The notion that the global phenomenon of a hotter planet could be sending a shocking cold wave into the southern United States might seem nonsensical. And every cold snap can be counted on to elicit quips and stunts from those who deny the science of climate change.

But the weather patterns that send freezing air from the polar vortex plunging all the way to the Gulf Coast could, like other forms of extreme weather, be linked to global warming — which is why climate scientist Katharine Hayhoe prefers the phrase "global weirding."

Winter storms are influenced by many factors, including the natural variability that affects all weather systems. The planet's warming could be part of that icy blend, even while climate change is making winters milder overall.

The air that usually sits over the Arctic is now sweeping down South because of changes to the jet stream, the high-level air current that circles the Northern Hemisphere and usually holds back the frigid polar vortex.

There is research suggesting that Arctic warming is weakening the jet stream, allowing the cold air to escape to the south, especially when a blast of additional warming strikes the stratosphere and deforms the vortex. The result can be episodes of plunging temperatures, even in places that rarely get nipped by frost.

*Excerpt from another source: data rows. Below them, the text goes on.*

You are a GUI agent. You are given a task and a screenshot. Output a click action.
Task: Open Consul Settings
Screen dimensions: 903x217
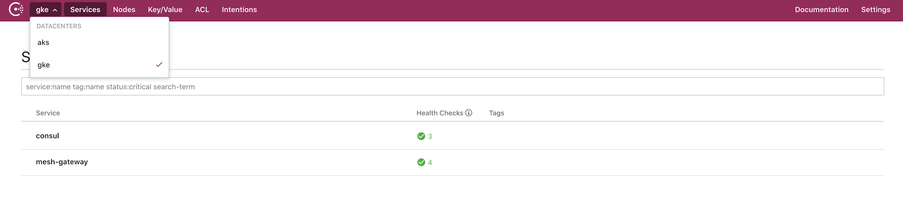click(876, 9)
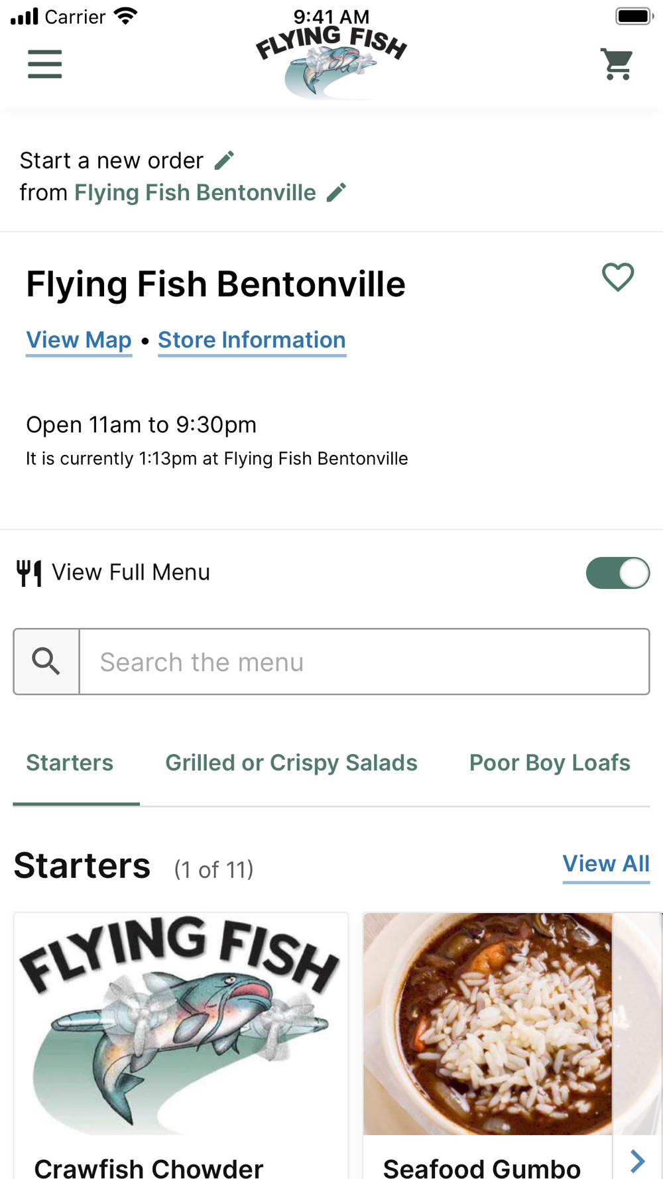Image resolution: width=663 pixels, height=1179 pixels.
Task: Toggle the View Full Menu switch
Action: click(x=617, y=573)
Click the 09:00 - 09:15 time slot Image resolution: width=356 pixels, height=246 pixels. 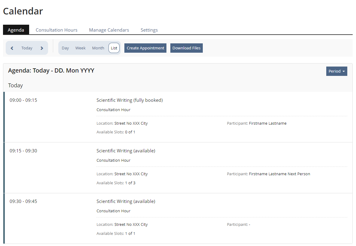23,100
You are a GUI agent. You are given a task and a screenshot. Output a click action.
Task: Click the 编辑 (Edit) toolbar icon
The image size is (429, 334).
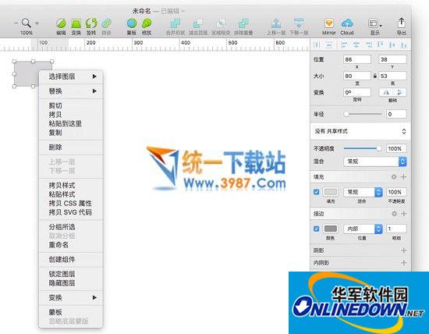point(62,23)
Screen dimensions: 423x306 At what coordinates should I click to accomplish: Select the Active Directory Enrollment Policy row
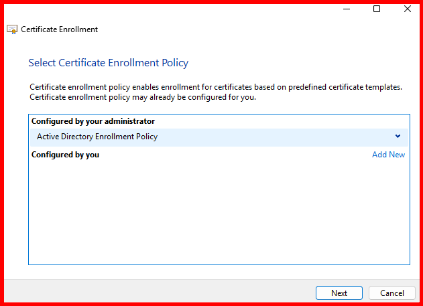[201, 137]
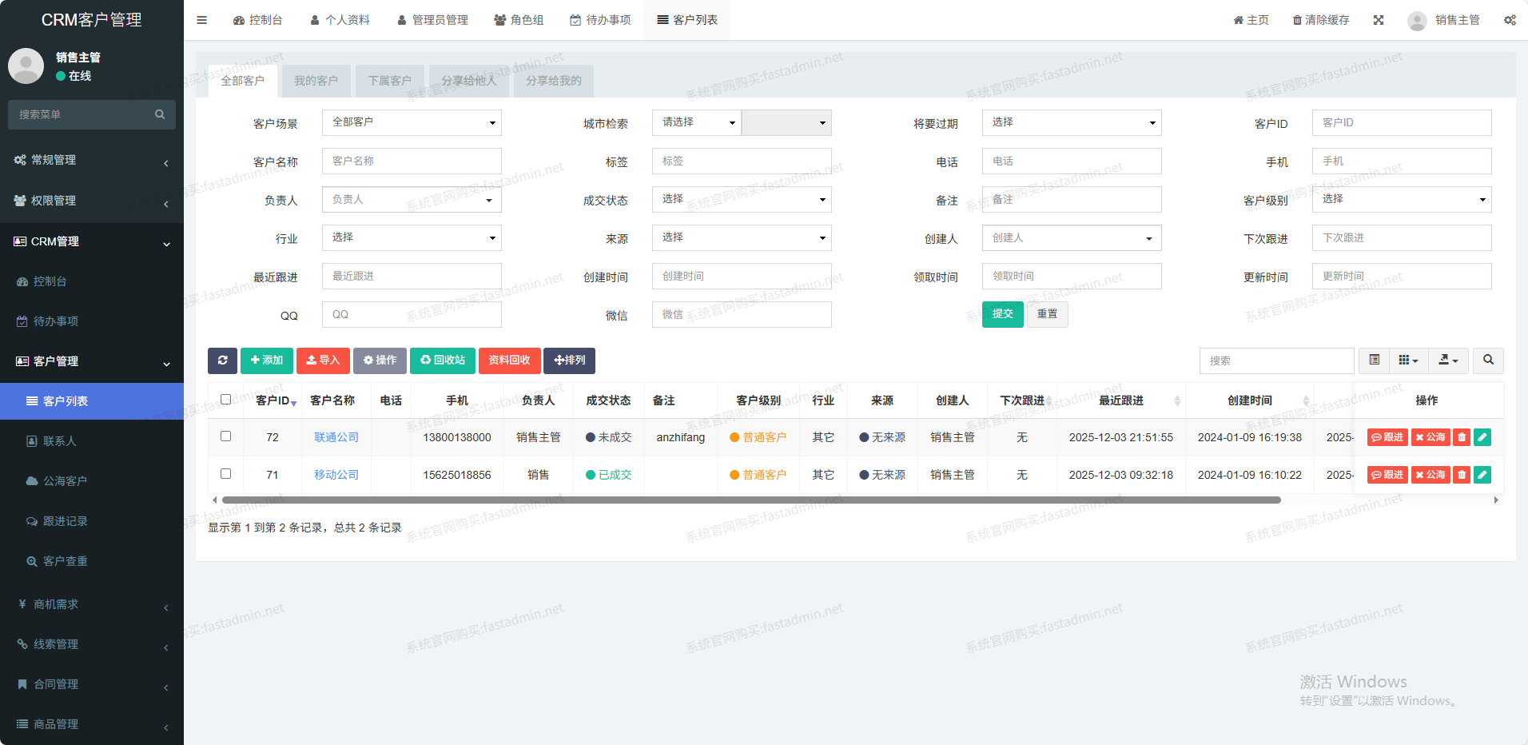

Of course, bitter cold from the polar vortex has long been a part of the North American weather picture. Amy Butler, a research scientist at the NOAA Chemical Sciences Laboratory, has said that she has yet to find any long-term trend in polar vortex disruptions, which "occur naturally even in the absence of climate change."

But Judah Cohen, director of seasonal forecasting at Atmospheric and Environmental Research, a company that provides information to clients about weather- and climate-related risk, has identified general trends in winter storms. He was an author of a paper last year in the journal Nature Climate Change that found a sharp increase in Northeast winter storms over the decade from 2008 to 2018.

"Severe winter weather is much more frequent when the Arctic is warmest," Cohen said, adding, "It's not in spite of climate change but related to climate change."

The current storm "could be one of the most costly natural disasters of the year," he said, in part because of its unusual geography: "Texas, which is known for hurricanes, is not known for snow and cold damage" like burst water pipes.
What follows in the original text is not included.